NCAA Football: CFP National Championship Media Day-Texas Christian

Under Brett Yormark’s direction, the Big 12 Conference has been quite proactive in expansion and remaining competitive on a national scale. However, when speaking with John Canzano and Jon Wilner on Canzano & Wilner: The Podcast, the commissioner said that the league isn’t necessarily seeking out Pac-12 teams for expansion.

Still, Yormark mentioned that a West Coast addition is not totally out of play.
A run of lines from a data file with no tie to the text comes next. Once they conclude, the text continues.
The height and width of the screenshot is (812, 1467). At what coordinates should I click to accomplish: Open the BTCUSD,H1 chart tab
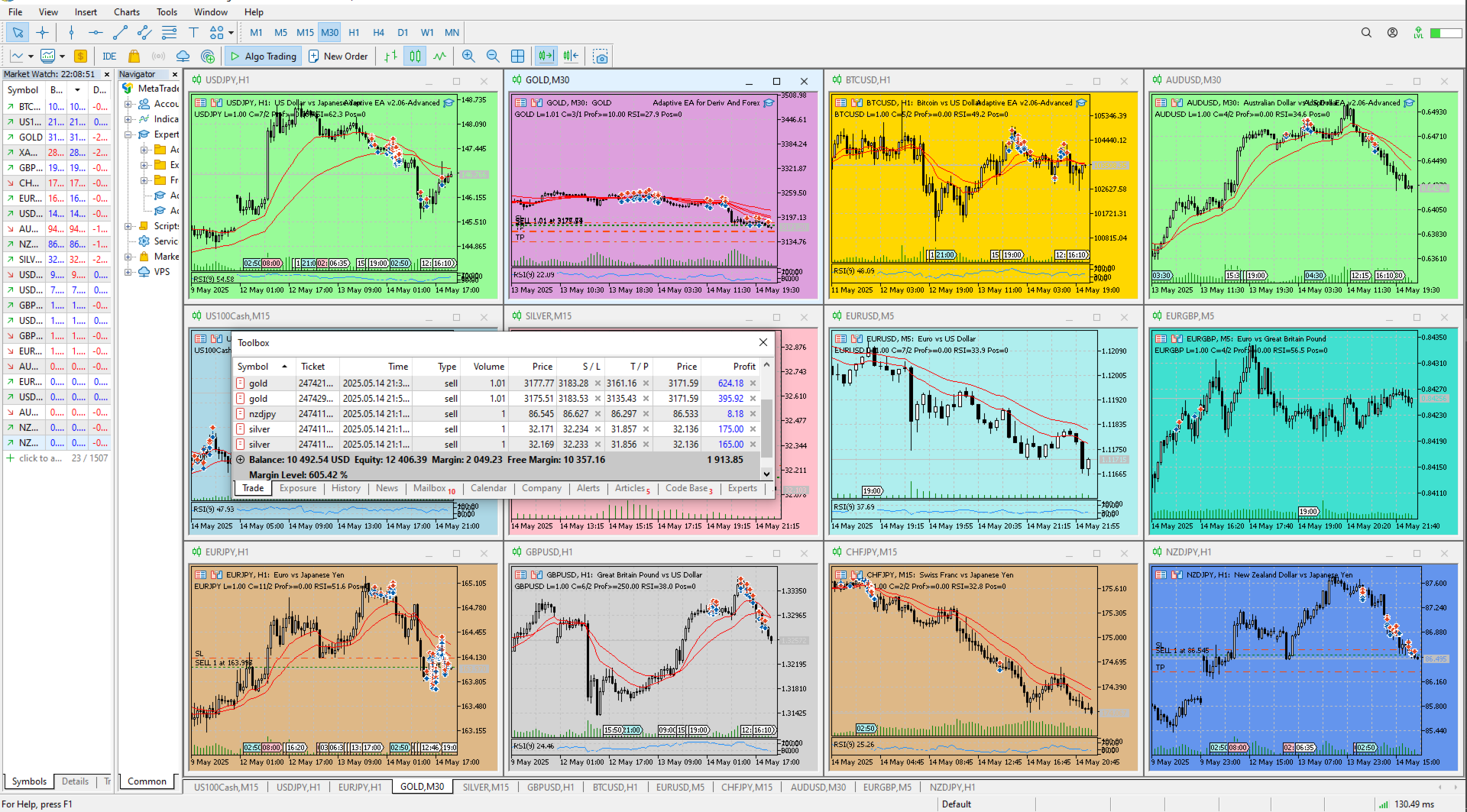click(614, 787)
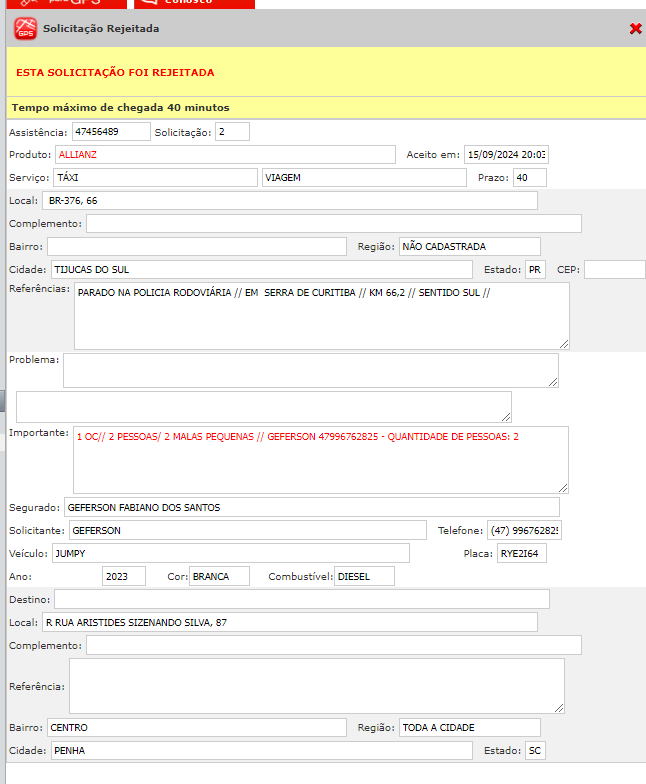The height and width of the screenshot is (784, 646).
Task: Click the Local field with BR-376, 66
Action: pos(290,201)
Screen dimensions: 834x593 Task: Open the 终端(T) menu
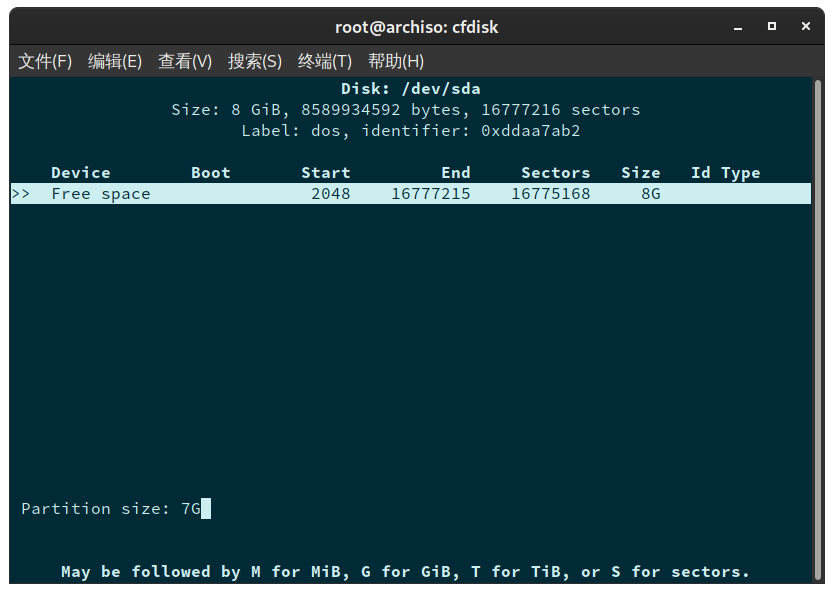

“I’m not targeting anyone specifically,” Yormark said. “I’ve been saying it. I’ve been pretty transparent and intentional that we’d like that fourth time zone to create more value for our media partners. Would I like to be a national conference in all the different time zones and from a geography standpoint have our Big 12 flag all over the country? One-hundred percent…we’ll see where we end up.”

 

The discussion and a bit of hostility between the Big 12 and Pac-12 has been in the news since last summer. That’s when Pac-12 Commissioner George Kliavkoff commented publicly that he’d been ‘spending four weeks trying to defend grenades from every corner of the Big 12’ in light of the exits of UCLA and USC to the Big Ten and the Big 12’s reported interest in the remaining members.

Yormark, though, pushed back on the narrative that there was any beef between the two leagues.

“I just want to kind of go on the record—no one is fighting,” Yormark said. “I have a great relationship with George. We have a collegial relationship. I’ve known George for years. I believe in this industry that you can partner with all your colleagues for all the right reasons but at the same time know that from time to time you’re going to compete. And that’s the world we live in. That’s the world I came from.

“I look to partner with all of my colleagues in the Power Five as often as I can and when the opportunity exists but there is going to be those moments when we compete. That’s just life. We’re not going after the Pac-12. The Pac-12’s not going after us. George and I have a good relationship. The media has turned it into something different.”

 

All of this surfaces, of course, with The Athletic’s Stewart Mandel reporting in recent days that there’s growing uncertainty about the possibility of the Pac-12 securing an adequate new TV deal for its members. The Big 12, meanwhile, is set to welcome its four new members of BYU, Cincinnati, Houston and UCF for the upcoming academic year, while Oklahoma and Texas recently struck a deal to exit a year early for the SEC.